When you click on the contract titel in a table you get to the project page. It consists of the same data as the table view, except the additional description text (named "Beschreibung").

Soundness

So far, we can not say anything about the data quality (completeness, accuracy, etc.), but there are also so far no reasons to doubt the quality.

Data errors found

DATA OUTPUT

raw html

The scraper downloads all raw html of each table and each project page.

aid data JSON

The parsed data is stored in an easy-to-read JSON file for further usage.

[
	{
		'contract-number': contract number of the project
		'contract-title': title of the project
		'country-region': country and/or region, where the project takes place
		'OEZA-ADA-contract-volume': amount of funding by austrian development agency
		'contract-partner': partner organisation(s)
		'description': description text of the project
		'url': url of the project page
	},
]

aid data csv

The parsed data is stored in a human-readable CSV file for further usage.

columns (see attribute description above):

  • contract-number
  • contract-title
  • OEZA-ADA-contract-volume
  • contract-partner
  • country-region
  • description
  • url

row: one project each row.

CONTRIBUTION

In the spirit of free software, everyone is encouraged to help improve this project.

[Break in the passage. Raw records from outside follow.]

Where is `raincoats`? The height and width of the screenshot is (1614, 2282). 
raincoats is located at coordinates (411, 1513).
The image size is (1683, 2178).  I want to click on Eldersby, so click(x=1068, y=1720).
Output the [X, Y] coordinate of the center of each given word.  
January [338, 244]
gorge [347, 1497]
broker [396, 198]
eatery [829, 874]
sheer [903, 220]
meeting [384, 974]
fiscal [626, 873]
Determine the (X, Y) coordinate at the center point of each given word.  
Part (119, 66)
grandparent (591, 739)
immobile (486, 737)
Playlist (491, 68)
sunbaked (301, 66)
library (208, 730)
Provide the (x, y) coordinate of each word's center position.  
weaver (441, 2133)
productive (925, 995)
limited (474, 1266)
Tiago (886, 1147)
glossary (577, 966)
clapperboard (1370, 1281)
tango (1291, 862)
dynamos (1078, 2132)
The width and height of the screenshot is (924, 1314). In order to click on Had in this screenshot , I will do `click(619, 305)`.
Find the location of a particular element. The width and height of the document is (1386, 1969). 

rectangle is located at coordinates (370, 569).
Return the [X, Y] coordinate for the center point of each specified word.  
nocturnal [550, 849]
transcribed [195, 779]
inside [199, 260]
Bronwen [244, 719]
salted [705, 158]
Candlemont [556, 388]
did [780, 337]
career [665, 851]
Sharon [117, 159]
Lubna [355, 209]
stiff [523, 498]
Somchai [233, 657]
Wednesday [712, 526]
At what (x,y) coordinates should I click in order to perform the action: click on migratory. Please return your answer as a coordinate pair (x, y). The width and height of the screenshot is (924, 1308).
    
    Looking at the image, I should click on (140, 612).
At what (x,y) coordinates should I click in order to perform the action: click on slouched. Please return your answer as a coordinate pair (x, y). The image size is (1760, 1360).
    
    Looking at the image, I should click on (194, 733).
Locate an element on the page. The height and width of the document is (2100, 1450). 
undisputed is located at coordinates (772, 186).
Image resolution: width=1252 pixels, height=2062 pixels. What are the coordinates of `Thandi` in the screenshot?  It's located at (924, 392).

Here are some ways you can contribute:

  • by reporting bugs
  • by suggesting new features
  • by translating to a new language
  • by writing or editing documentation
  • by analyzing the data
  • by visualizing the data
  • by writing code (no pull request is too small: fix typos in the user interface, add code comments, clean up inconsistent whitespace)
  • by refactoring code
  • by closing issues
  • by reviewing pull requests
  • by enriching the data with other data sources

When you are ready, submit a pull request.

Submitting an Issue

We use the GitHub issue tracker to track bugs and features. Before submitting a bug report or feature request, check to make sure it hasn't already been submitted. When submitting a bug report, please try to provide a screenshot that demonstrates the problem.

COPYRIGHT

All content is openly licensed under the Creative Commons Attribution 4.0 license, unless otherwisely stated.

All sourcecode is free software: you can redistribute it and/or modify it under the terms of the MIT License.

This program is distributed in the hope that it will be useful, but WITHOUT ANY WARRANTY; without even the implied warranty of MERCHANTABILITY or FITNESS FOR A PARTICULAR PURPOSE.

Visit http://opensource.org/licenses/MIT to learn more about the MIT License.

SOURCES

Original Data

Aid

Documentation

REPOSITORY

CHANGELOG

See the whole history. Next the actual version.

Version 0.3 - 2016-04-19

extended scraper

  • aid-scraper.py: fixed the csv output bug caused by cariage return characters.
  • update the README.md: add description of scraper.